Rivedendolo, le tornò in mente il parco di Hampstead e capì perché le piaceva tanto. Le ricordava quella specie d’infanzia che era stata la sua rinascita. Ripensò anche a Mr George, che non vedeva da un po’ e che sicuramente avrebbe saputo trovare le parole giuste per interpretare il suo stato d’animo.
Aiutare qualcuno a morire, anche se condannato da un male, è un gesto che richiede coraggio, equilibrio e pietà. Ornella non era sicura di potercela fare, lei che in fondo si aggrappava alla speranza. E poi era sempre stata ligia alle regole, la cosa più importante se hai una qualsiasi forma di dipendenza: l’etica del dovere.
La Patti non aveva detto nulla, semplicemente l’aveva accompagnata a destinazione.
Arrivarono al tramonto, senza avvisare, a bordo di quella Seicento eroica che ormai la Patti sentiva come un prolungamento di sé. Altro che la cabrio rossa di Thelma e Louise. All’ultima sosta in autogrill il benzinaio le aveva chiesto: “Dove stai andando, bella bionda?” e lei aveva pensato che stava vivendo l’età migliore: perché ogni complimento ha il giusto valore e ogni occasione può essere una buona occasione.
Comunque il benzinaio non era proprio il suo tipo per cui si era presa il lusso di guardarlo con sufficienza.
Ornella nel frattempo era crollata e si era risvegliata all’uscita dell’autostrada, a Chiusi. Aveva chiesto soltanto: “Quanto ho dormito?”. Avevano abbassato i finestrini per fare entrare quell’aria pura che non era cambiata da allora. Anche il cancello era sempre lo stesso, sembrava solo più piccolo e meno difficile da scavalcare.

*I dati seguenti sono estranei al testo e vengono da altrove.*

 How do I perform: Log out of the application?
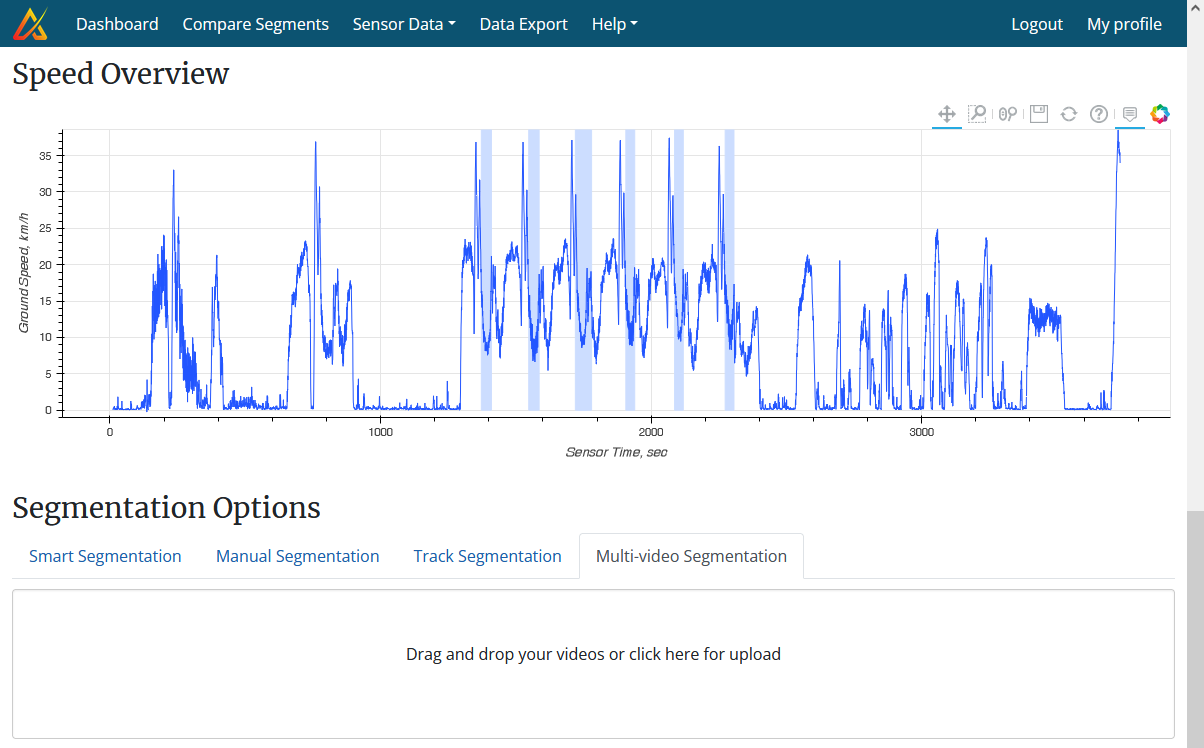(1037, 23)
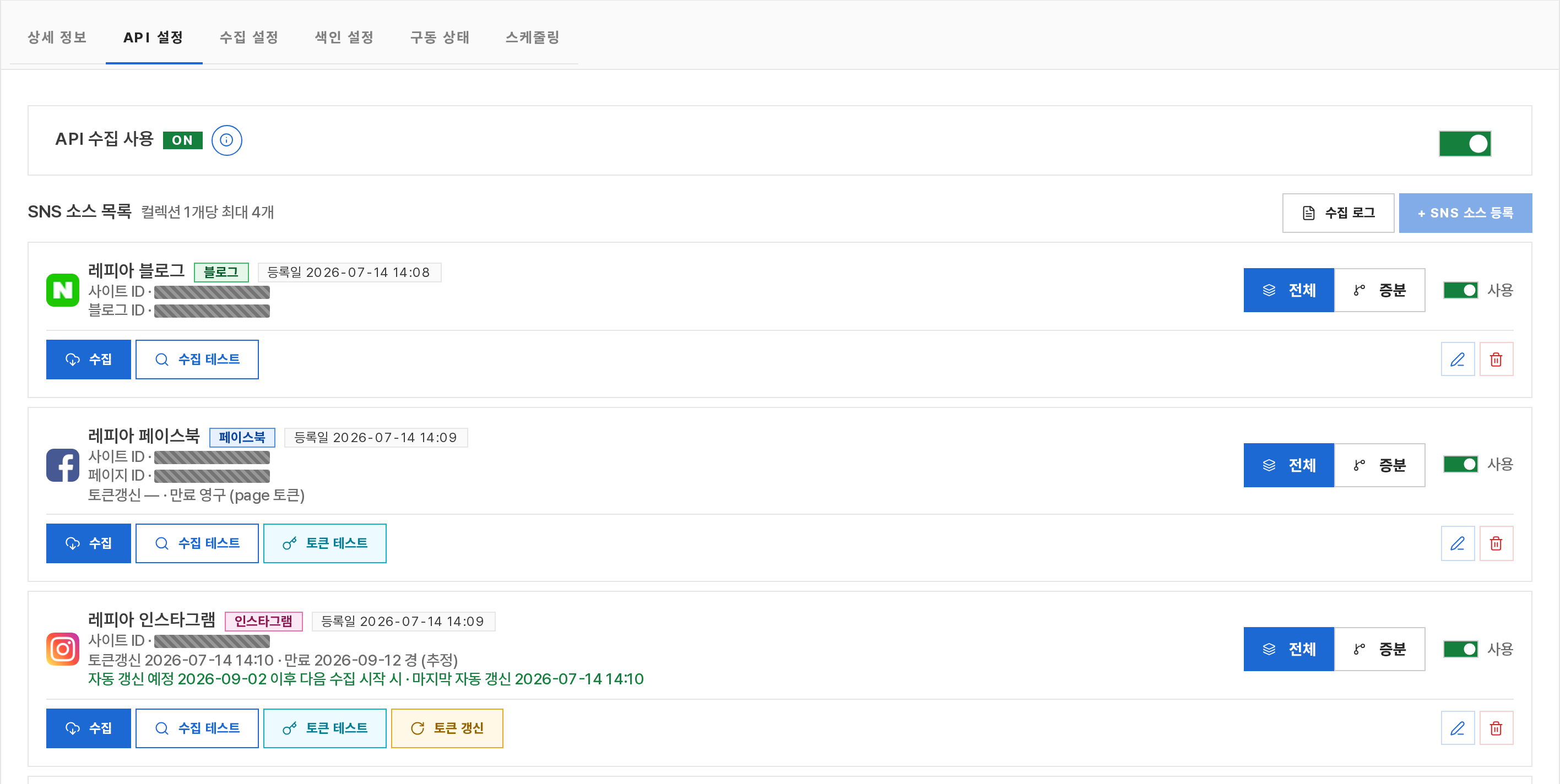Open the 수집 로그 button
This screenshot has width=1560, height=784.
pos(1338,213)
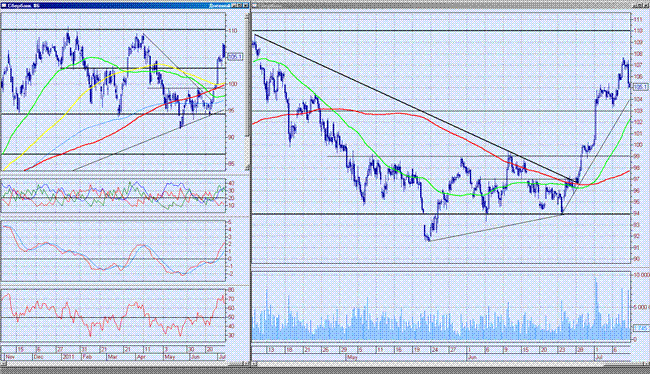Select the current price tag on right chart axis

click(640, 87)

Quando videro le due entrate, per la prima volta si avvicinarono a quella dell’“albergo”, e non a quella destinata ai ragazzi della comunità. Anche se facevano parte della stessa struttura, erano due mondi lontanissimi che non avevano alcun punto di contatto, se non il paesaggio esterno. Erano guarite.
Alla reception ebbero subito una buona notizia: don Rigoni non c’era, quindi addio al terrore di un nuovo reclutamento. Non potevano credere di trovarsi nella parte dell’ex convento che avevano sempre spiato da prigioniere e dove entravano ogni giorno solo per fare le pulizie, stirare e servire.
Stavolta erano ospiti.
La ragazza al desk aveva i capelli corti e qualche chilo di troppo che Ornella conosceva bene: quando non puoi innamorarti di nessuno, perché è questa la prima regola, ti resta solo il cibo.
Chiesero di Maria Grazia, la direttrice, a cui Ornella scriveva lunghe lettere un paio di volte all’anno, a Natale e a Pasqua. La chiamava la “santa”, perché era stata lei, nel primo colloquio, a farle credere in se stessa e a convincerla a entrare. E Ornella non l’avrebbe più dimenticato. Era una donna che non si vedeva mai in comunità, ma appariva solo nei momenti in cui andavi in crisi e te ne volevi scappare, o per qualche giorno decidevi di non parlare più con nessuno. Come una fata turchina, lei tirava fuori la bacchetta magica nascosta nella sua voce calda e suadente e ti convinceva a restare.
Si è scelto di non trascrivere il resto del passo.